When their set concluded, my friend looked at me and said, “Well, I don’t need to see anything else!”
I’d say we should all see Nico Vega again. Hopefully soon.
February 23, 2010
Butch Walker Record Release Show
Guest appearance by Pink
The Hotel Cafe, Los Angeles
Butch Walker and Pink at Hotel Cafe
Sometimes when Butch Walker announces a show in LA I think to myself, “I’ve seen Butch SO many times and I do love him very much, but . . . do I really need to see him again?” To which, my more intelligent, forget-that-you-haven’t-slept-since-New-Year’s, self answers, “Fuck yes, you need to see him again!!!” Then, upon taking my own good advice, and going to see Walker perform “again,” I think to myself, “Damn, I really wish he’d play here more often!” As a result, I see Butch Walker every time he performs in LA. Or, as the case may be, if I’m traveling and notice Walker is touring through the city I’m in, I’ll see him there as well. I have yet to travel to another city exclusively to see Butch Walker perform, but most of his fans have. . . repeatedly.
Let me take a minute to set the scene for you because if you haven’t experienced a Butch Walker show and his amazing, dedicated fans, then you should know about this. And for those of you who were there, or have been there before – well, you can attest. The Hotel Cafe is a relatively small room (although, twice as large as it used to be) and Butch Walker sells the place out within minutes of putting tickets up for sale. In order to accommodate as many of Walker’s fans as possible, The Hotel Cafe clears the room of the people who were there to see some of the earlier artists, and then re-opens the room only to people who purchased the special event Butch Walker ticket. Typically, at Hotel Cafe, you can pay a cover to see one artist and stay all night.
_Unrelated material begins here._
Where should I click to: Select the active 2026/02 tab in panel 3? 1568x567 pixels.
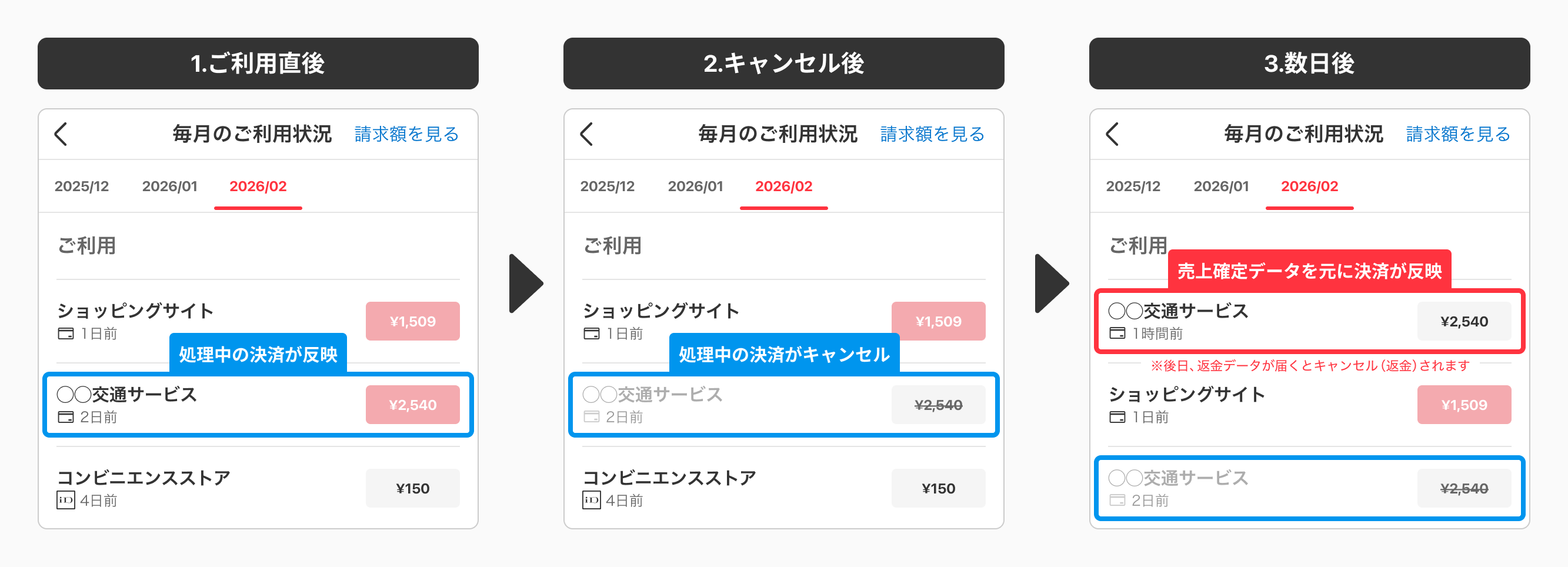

At 10:00 pm, Hotel Cafe staff “cleared the room,” which meant they moved everybody out of the performance room and into the back bar area. Walker’s set wasn’t scheduled to start until 10:30 pm. During that half hour break people could grab a drink and sit at the spacious booths in the lounge-y area, they could step outside and have a cigarette, grab a bite to eat, make some phone calls. . . they have half an hour to do whatever they like. Ignoring all of the alternative, more relaxed options, Walker’s fans crammed themselves within the small space boxed between the performance room, back bar, and women’s restroom. With the exception of the restrooms themselves, this is the tightest area of the venue.
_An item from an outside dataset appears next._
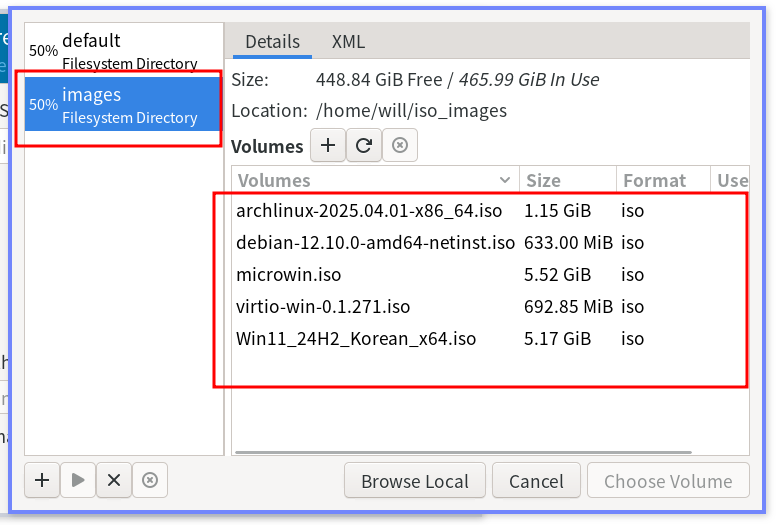The image size is (781, 525).
Task: Switch to the XML tab
Action: tap(348, 42)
It was nearly impossible to make my way through the crowd, to do one of the “more relaxed,” less healthy options. As I squeezed between and around people, apologizing for swimming upstream, I smiled and reminded everybody, “You have half an hour – you can do anything!” And one by one, people smiled at me, shrugged their shoulders and said, “yeah, I know.” So they stood, happy as can be, cramped among each other, peering through the glass doors as Walker sound-checked. When the doors finally did open, they poured into the room and took their positions as close to the stage as possible. In a sold-out, packed room, 99% of the people positioned themselves within the first 30% of the room, to be as close to Walker as they could get. You could have moved a 10-piece dining room set in the back of the room because nobody was standing “all the way back there.”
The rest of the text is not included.